### Exercise details
Reproduce the part of the records that opens with the line containing "Where should I click to: Click the '$4.95" and runs through the end of the records, both ends included, and leave the pictures out of your answer.

==================================================

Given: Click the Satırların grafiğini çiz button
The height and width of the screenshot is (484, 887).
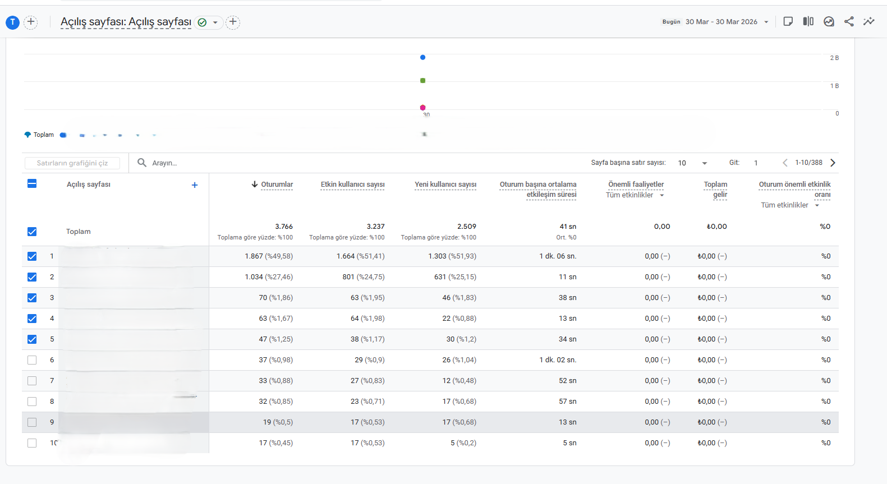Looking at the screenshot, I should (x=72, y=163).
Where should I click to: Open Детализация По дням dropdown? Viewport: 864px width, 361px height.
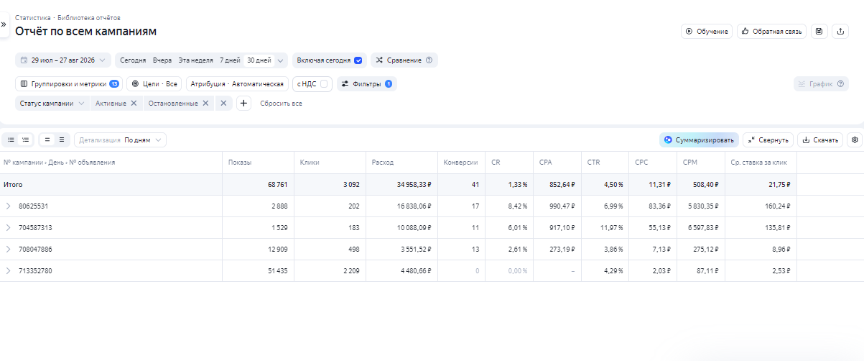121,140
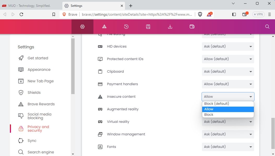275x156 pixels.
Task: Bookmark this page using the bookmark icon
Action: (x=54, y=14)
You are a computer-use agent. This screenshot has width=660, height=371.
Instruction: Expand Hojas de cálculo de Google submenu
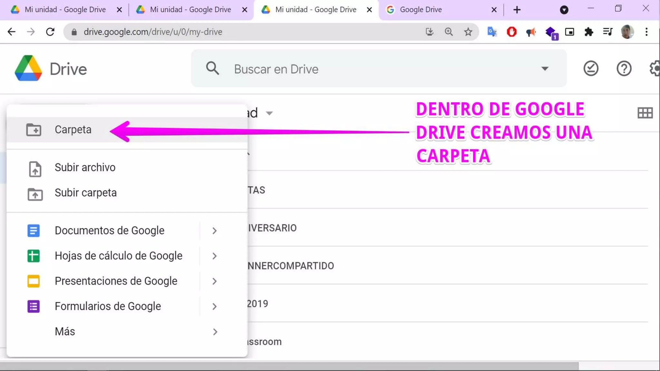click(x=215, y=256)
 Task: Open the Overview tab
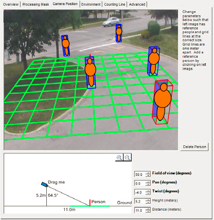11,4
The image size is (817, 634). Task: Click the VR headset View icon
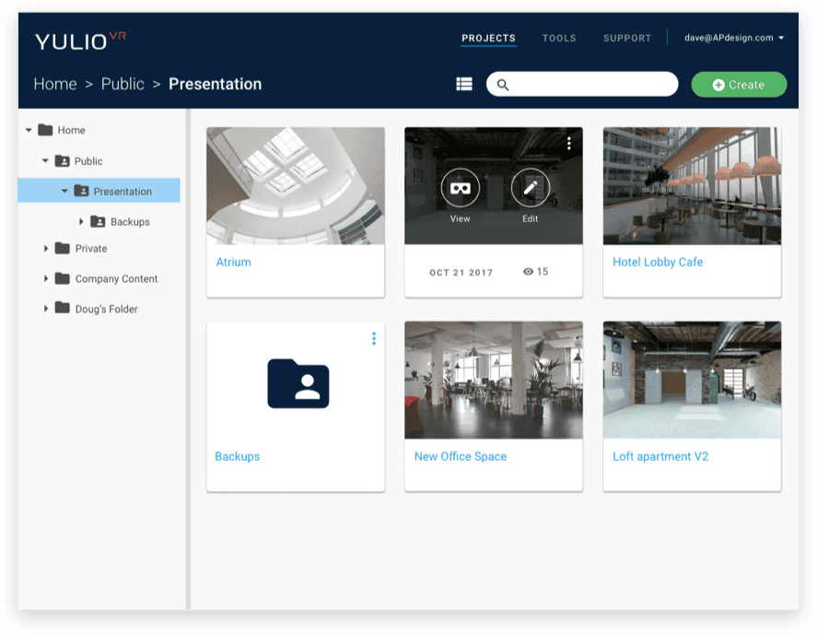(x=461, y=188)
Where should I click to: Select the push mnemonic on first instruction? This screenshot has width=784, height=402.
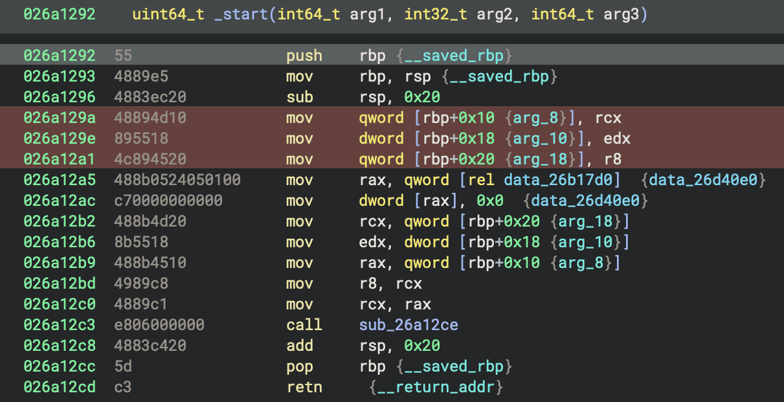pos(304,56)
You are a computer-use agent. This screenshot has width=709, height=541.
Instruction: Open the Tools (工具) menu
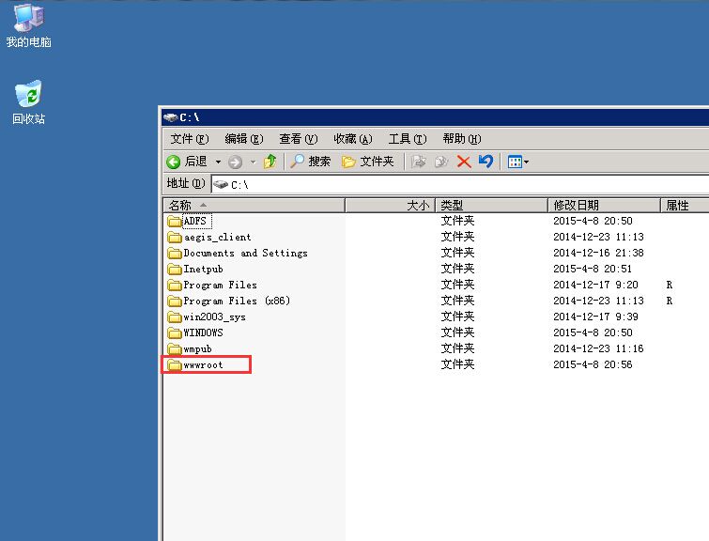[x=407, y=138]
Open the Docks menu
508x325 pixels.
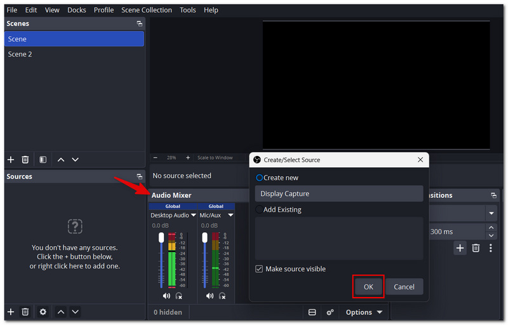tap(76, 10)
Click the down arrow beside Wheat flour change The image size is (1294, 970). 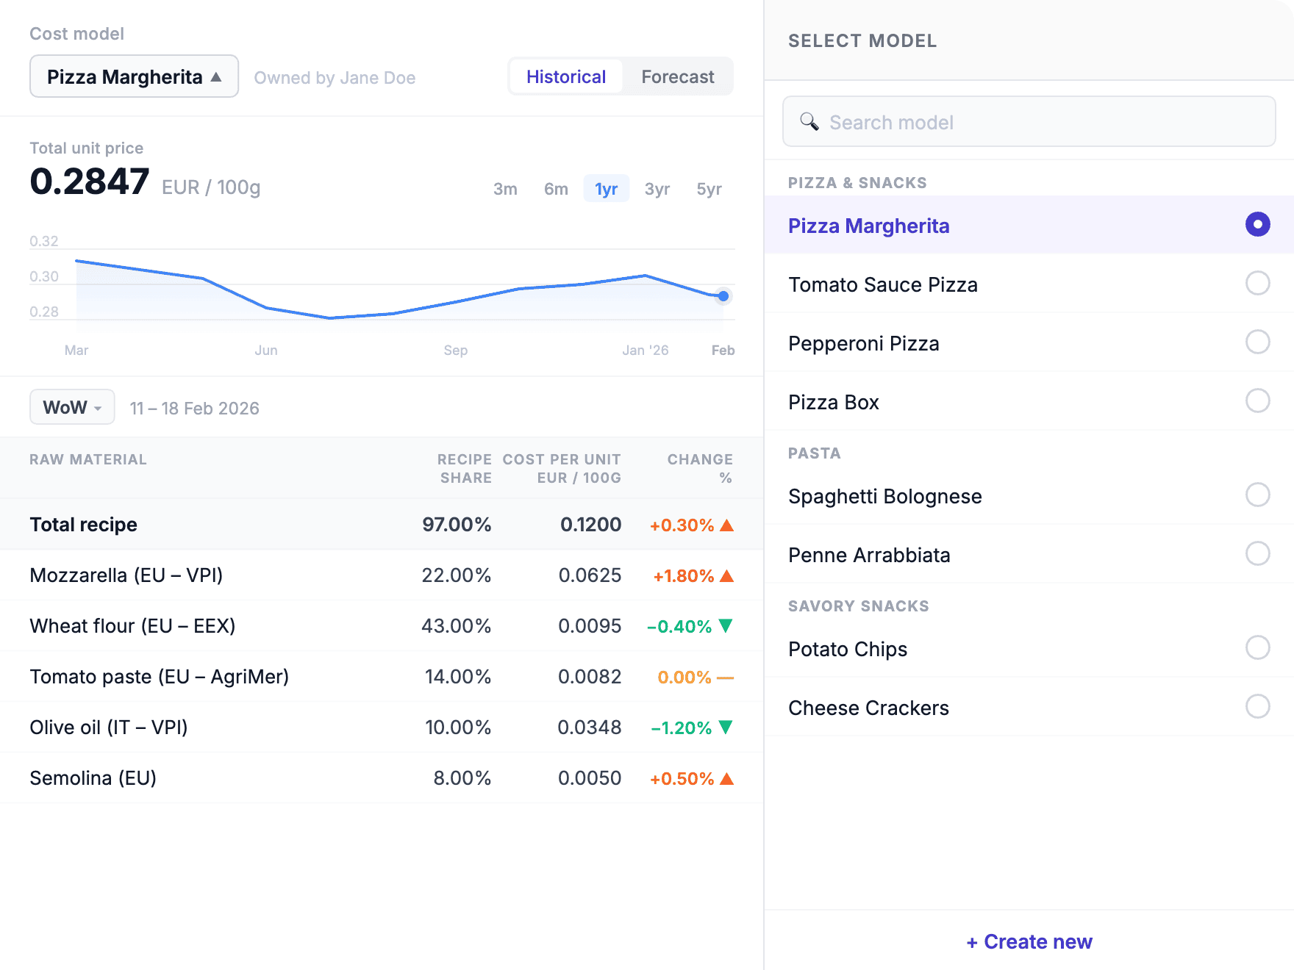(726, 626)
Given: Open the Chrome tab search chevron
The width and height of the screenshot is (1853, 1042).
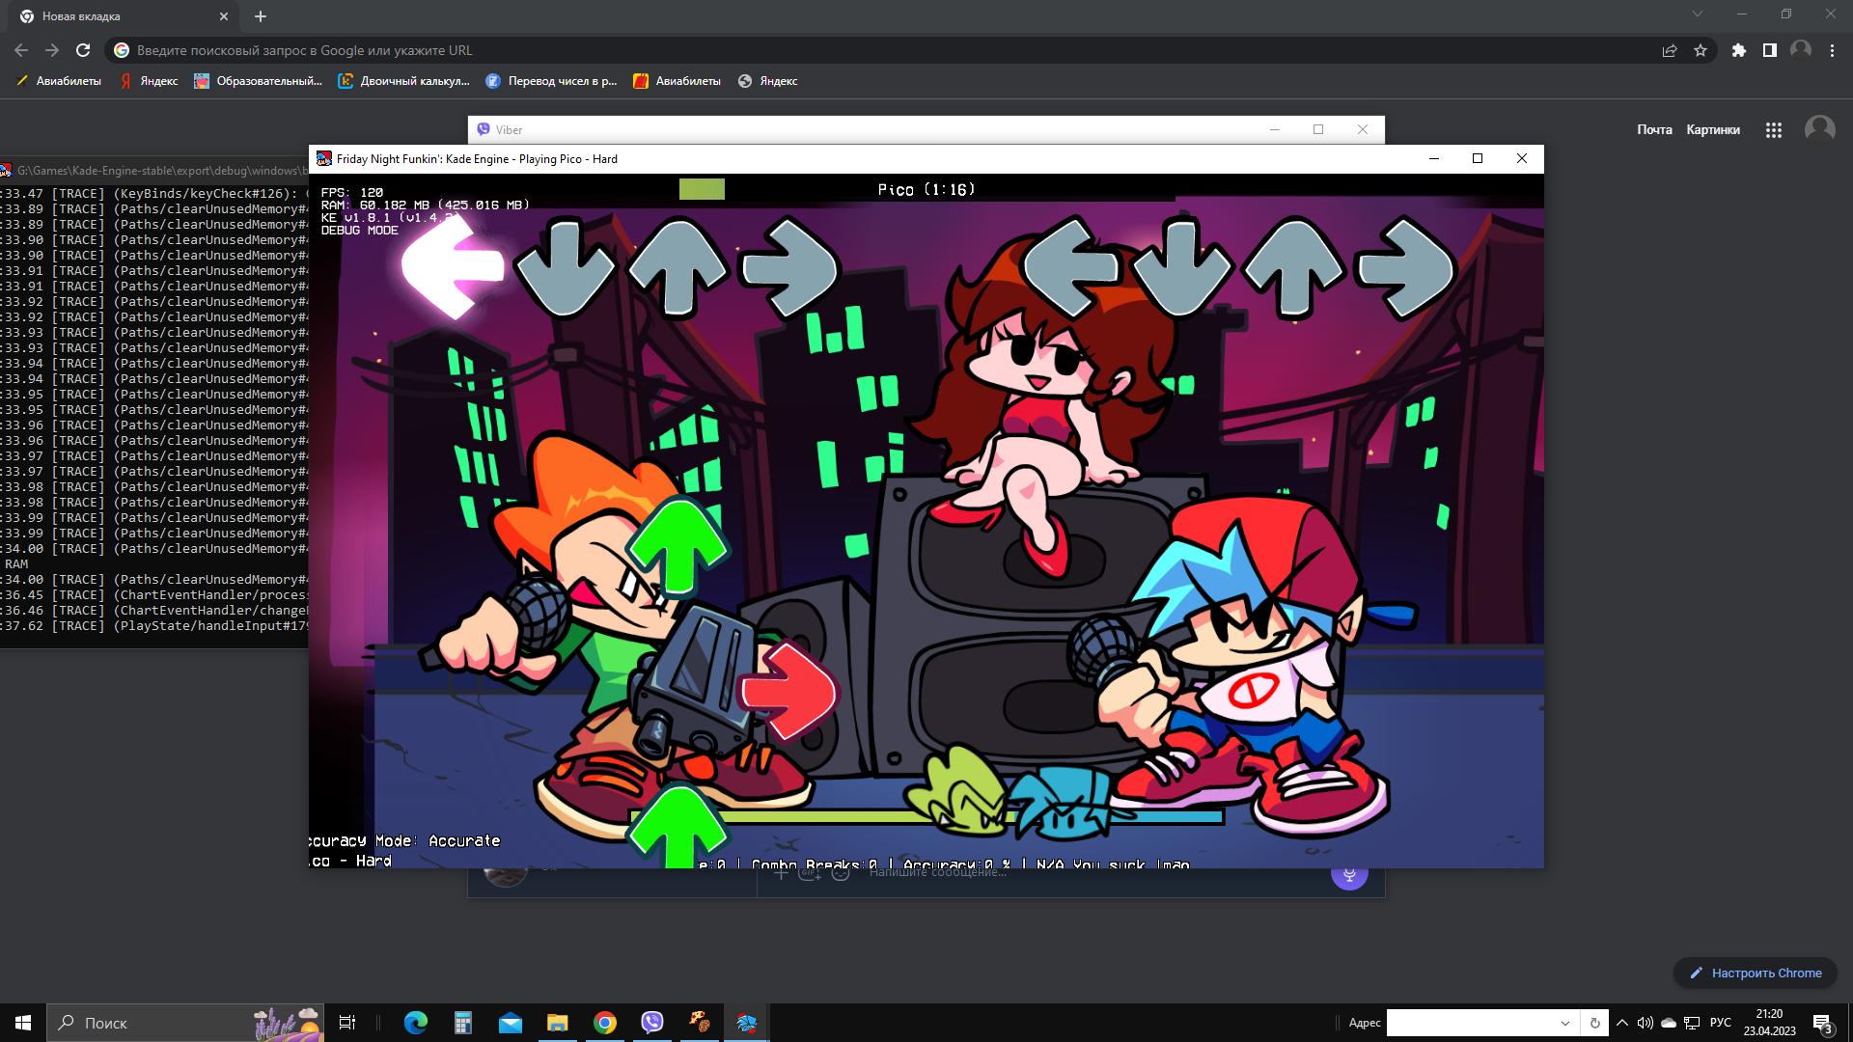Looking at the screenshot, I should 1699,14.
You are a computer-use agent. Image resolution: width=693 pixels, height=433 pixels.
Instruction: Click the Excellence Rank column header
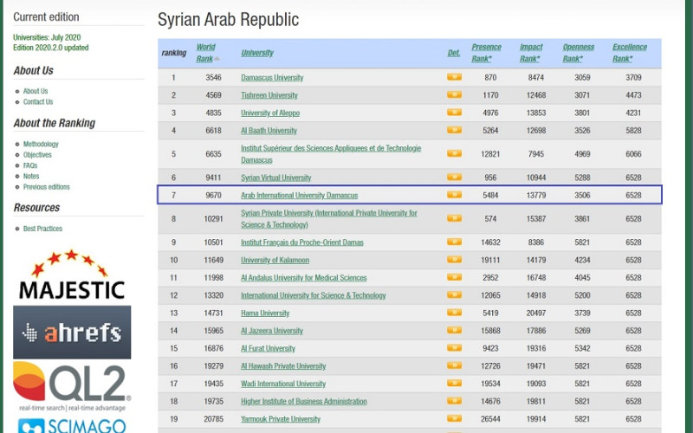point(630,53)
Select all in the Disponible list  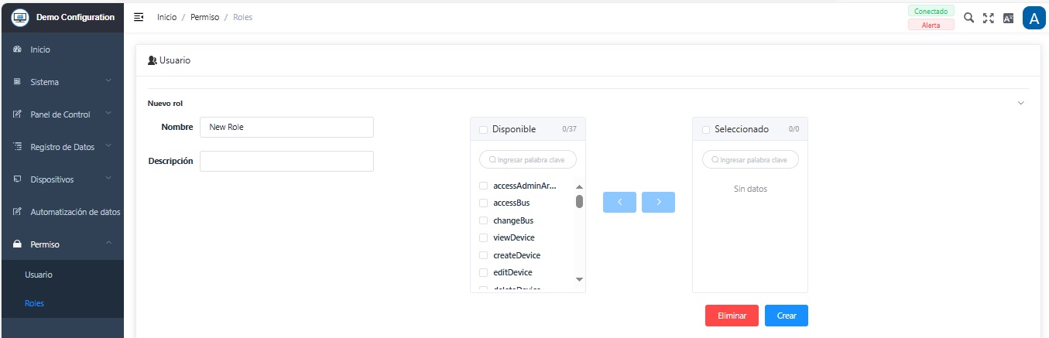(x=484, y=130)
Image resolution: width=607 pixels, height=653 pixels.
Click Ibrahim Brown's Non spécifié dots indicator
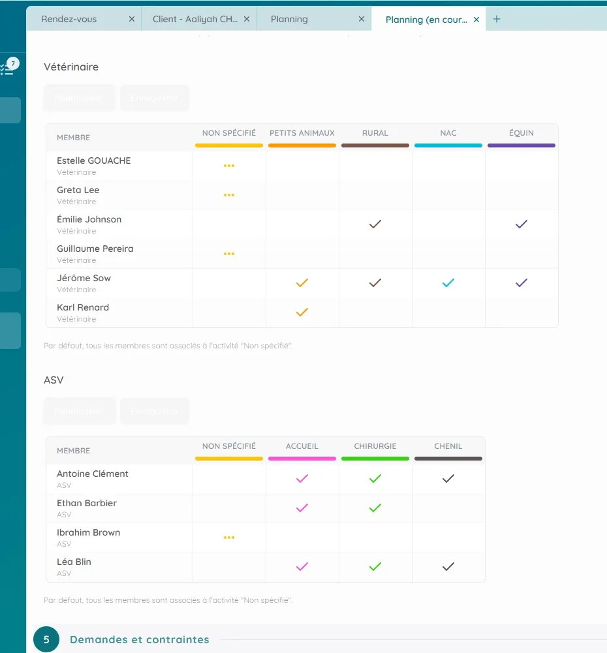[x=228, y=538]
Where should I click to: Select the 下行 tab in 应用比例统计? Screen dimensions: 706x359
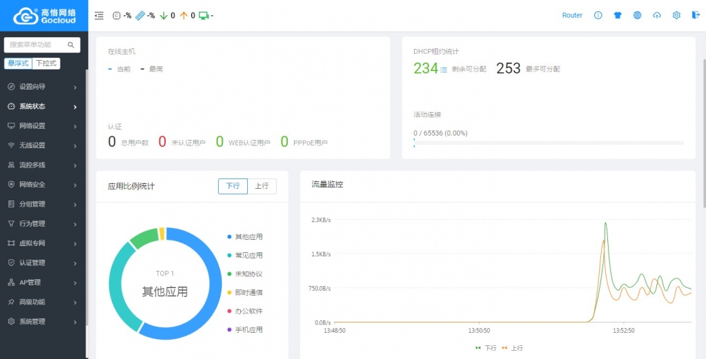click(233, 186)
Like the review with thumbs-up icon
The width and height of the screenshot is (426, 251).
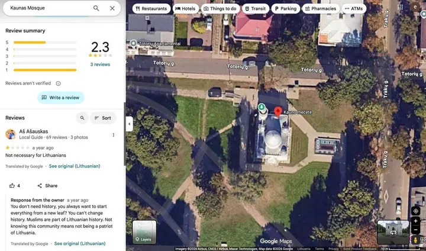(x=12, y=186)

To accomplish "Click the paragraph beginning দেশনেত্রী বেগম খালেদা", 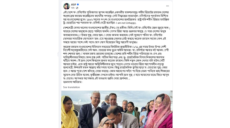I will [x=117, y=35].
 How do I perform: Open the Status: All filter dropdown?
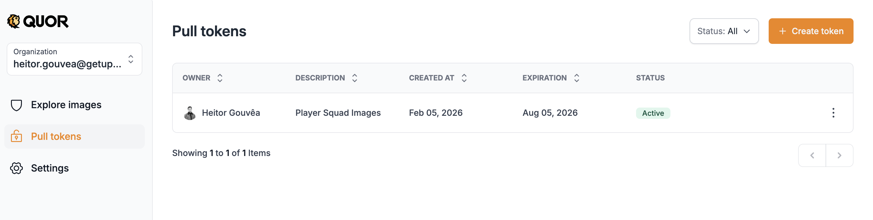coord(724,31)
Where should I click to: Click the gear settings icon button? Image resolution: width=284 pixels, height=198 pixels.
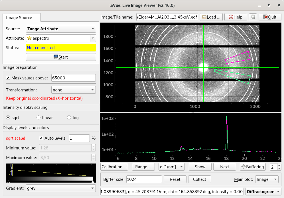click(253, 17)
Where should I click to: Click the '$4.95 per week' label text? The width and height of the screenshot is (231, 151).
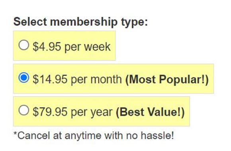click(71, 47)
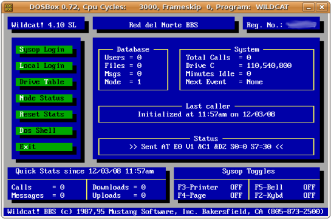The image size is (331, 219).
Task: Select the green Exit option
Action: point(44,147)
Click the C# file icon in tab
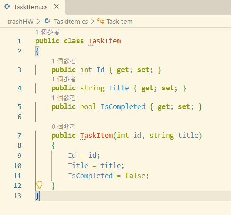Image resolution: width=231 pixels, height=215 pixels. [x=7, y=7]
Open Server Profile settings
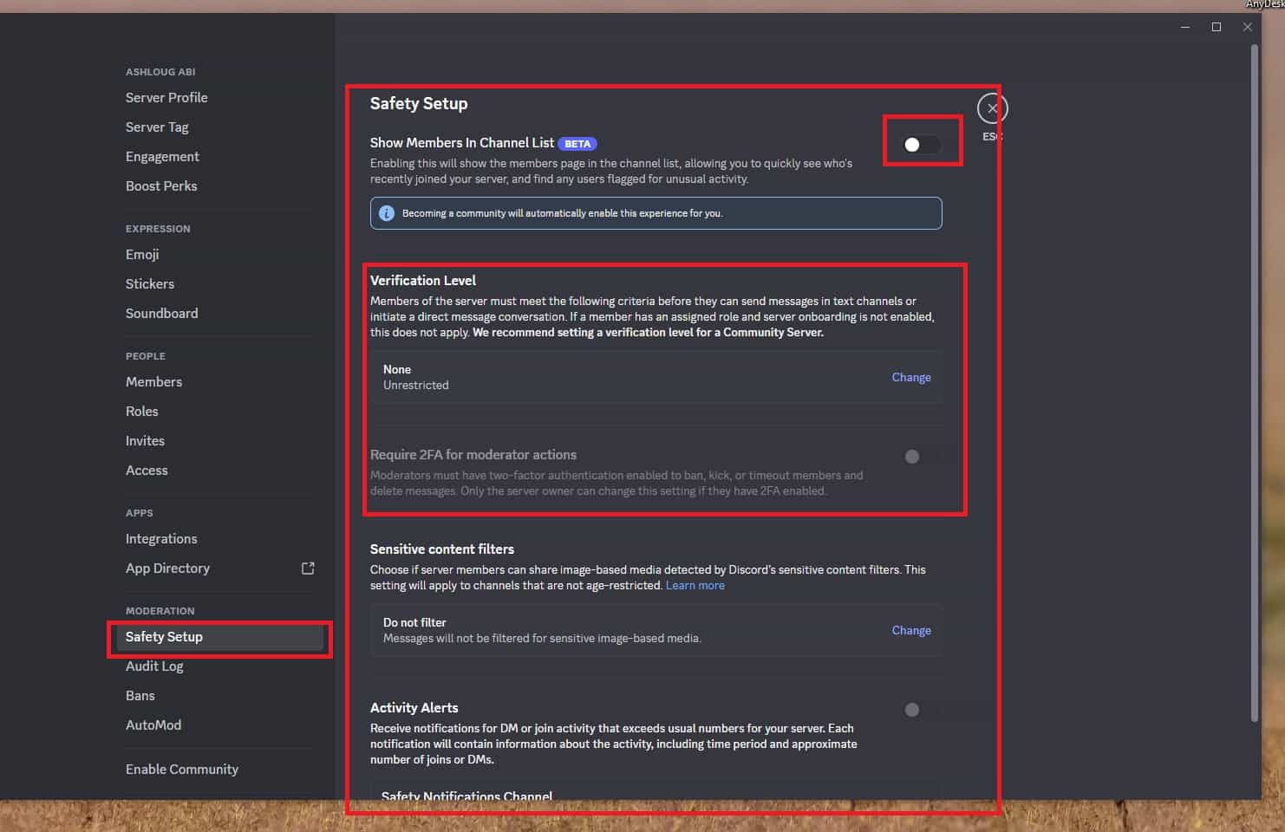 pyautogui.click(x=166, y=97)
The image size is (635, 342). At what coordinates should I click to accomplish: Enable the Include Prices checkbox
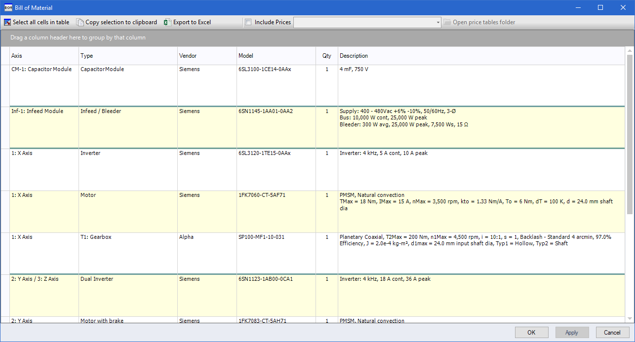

==================================================

### Written answer
Where should I click to: Click the '$4.95 per week' label text? The width and height of the screenshot is (231, 151).
click(71, 47)
The image size is (331, 219).
Task: Select the green Exit option
Action: point(44,147)
Click the C# file icon in tab
Image resolution: width=231 pixels, height=215 pixels. [x=7, y=7]
Open Server Profile settings
 pyautogui.click(x=166, y=97)
The image size is (635, 342). At what coordinates should I click to accomplish: Enable the Include Prices checkbox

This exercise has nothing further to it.